Africa Moyo Deputy News Editor
Taxpayers must settle all local currency tax obligations in local currency and must also settle 50 percent of the foreign currency portion of their corporate tax obligations in local currency as the Government measures return stability to foreign exchange markets.
Those who do not have enough local currency to meet their tax bills must approach the Reserve Bank of Zimbabwe via their own banks to sell off enough of their foreign currency, with corporates being warned that if they delve into the black market to raise the local currency they will fall foul of the Financial Intelligence Unit.
For this month’s Quarterly Payment Date, the Government continues to promote the wider use of the Zimbabwe dollar. The intervention follows the general stability in the exchange rate and consequently prices, as a result of various measures announced recently by the Ministry of Finance and Economic Development and the Reserve Bank of Zimbabwe.
The Government says it remains committed to continuing the currency reforms that have enabled the economy to be competitive and will continue to fine-tune the foreign currency markets to achieve lasting price stability.
In a statement yesterday, the Ministry of Finance and Economic Development said its measures had brought “notable stability” in the movement of the exchange rate and general prices of goods and services in the economy.
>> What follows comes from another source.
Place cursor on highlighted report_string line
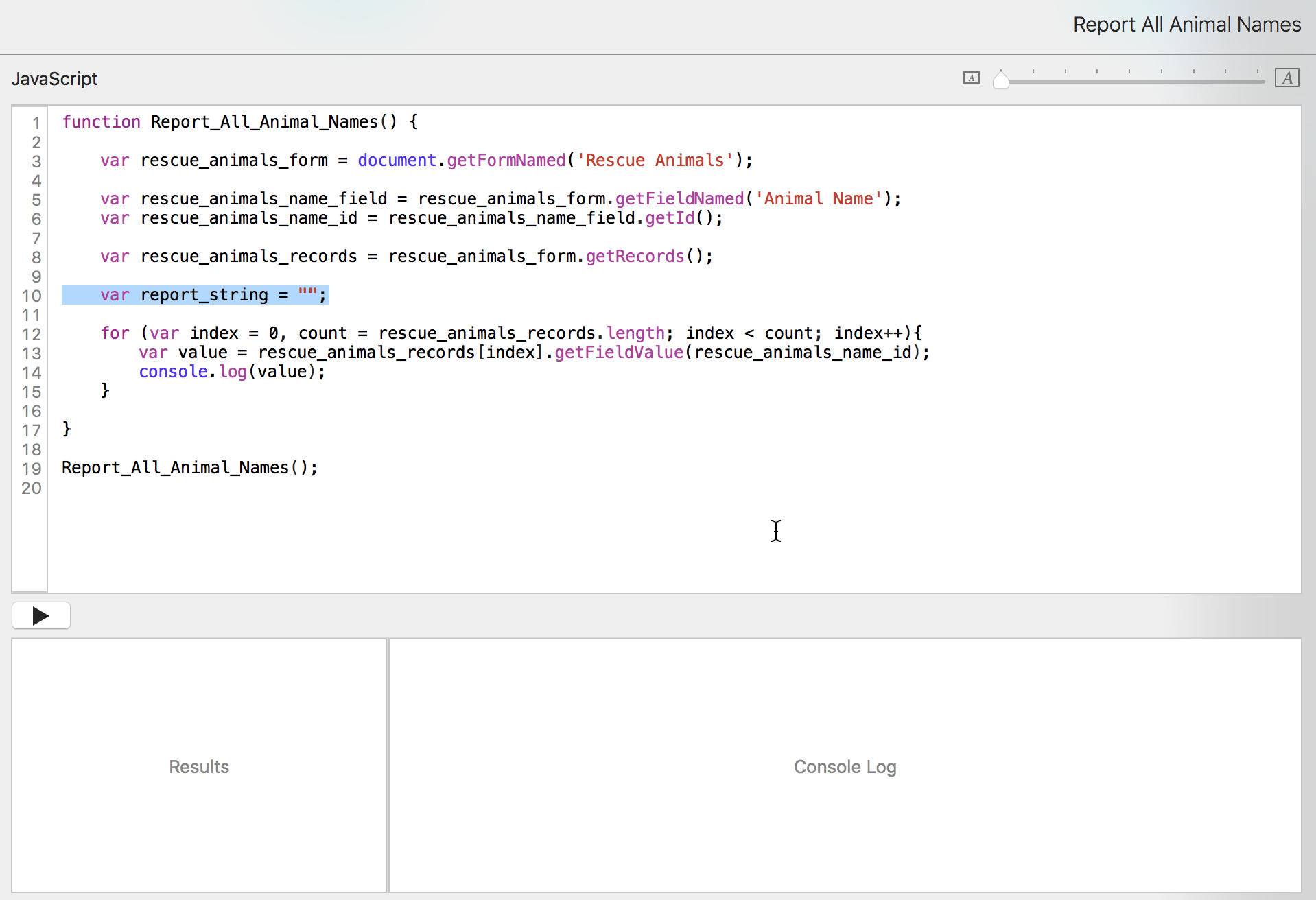 pyautogui.click(x=204, y=295)
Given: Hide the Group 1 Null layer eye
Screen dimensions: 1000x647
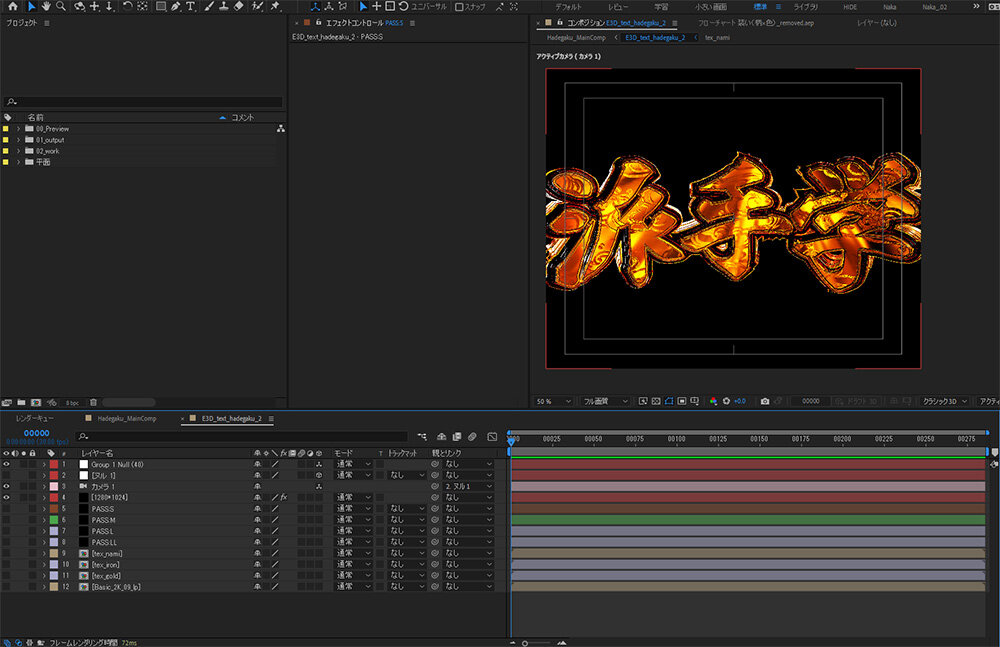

“In this regard, and to further promote the use of the Zimbabwe dollar in the economy, Government will, for the June 2023 Quarterly Payment Date, require taxpayers to settle 50 percent of the foreign currency portion of their corporate tax obligations in local currency,” reads the statement.
“However, where the law requires the tax liability to be paid in local currency, taxpayers are compelled to settle such tax obligations exclusively in local currency. Government will, therefore, not accept any payments in USD or any other foreign currency for the portion of corporate income tax due in local currency for the June QPD.”
Taxpayers without adequate Zimbabwe dollars to meet their local currency tax obligations would have to approach the RBZ through their banks to facilitate disposal of their US dollar holdings in order to access the requisite Zimbabwe dollars.
Corporates have been “strongly discouraged” from engaging in black-market transactions for settlement of taxes as they will be severely sanctioned by the Financial Intelligence Unit.
The usual statutory penalties for late payment of taxes shall continue to be vigorously applied.
Zimbabwe has been battling foreign exchange volatility, resulting in unrestrained price increases that hit hard the pockets of low income earners.
Employers have also felt the pinch as they were forced to increase employee wages and salaries, and squeezing the little forex available so that their workers remain competitive on the market.
Some of the measures introduced by the Government to stabilise the economy include increasing the retention on domestic foreign sales to 100 percent, as this money just rotates around the economy, adoption of all external loans by Treasury and increasing consumers’ access to basic goods through lifting of import restrictions for some goods.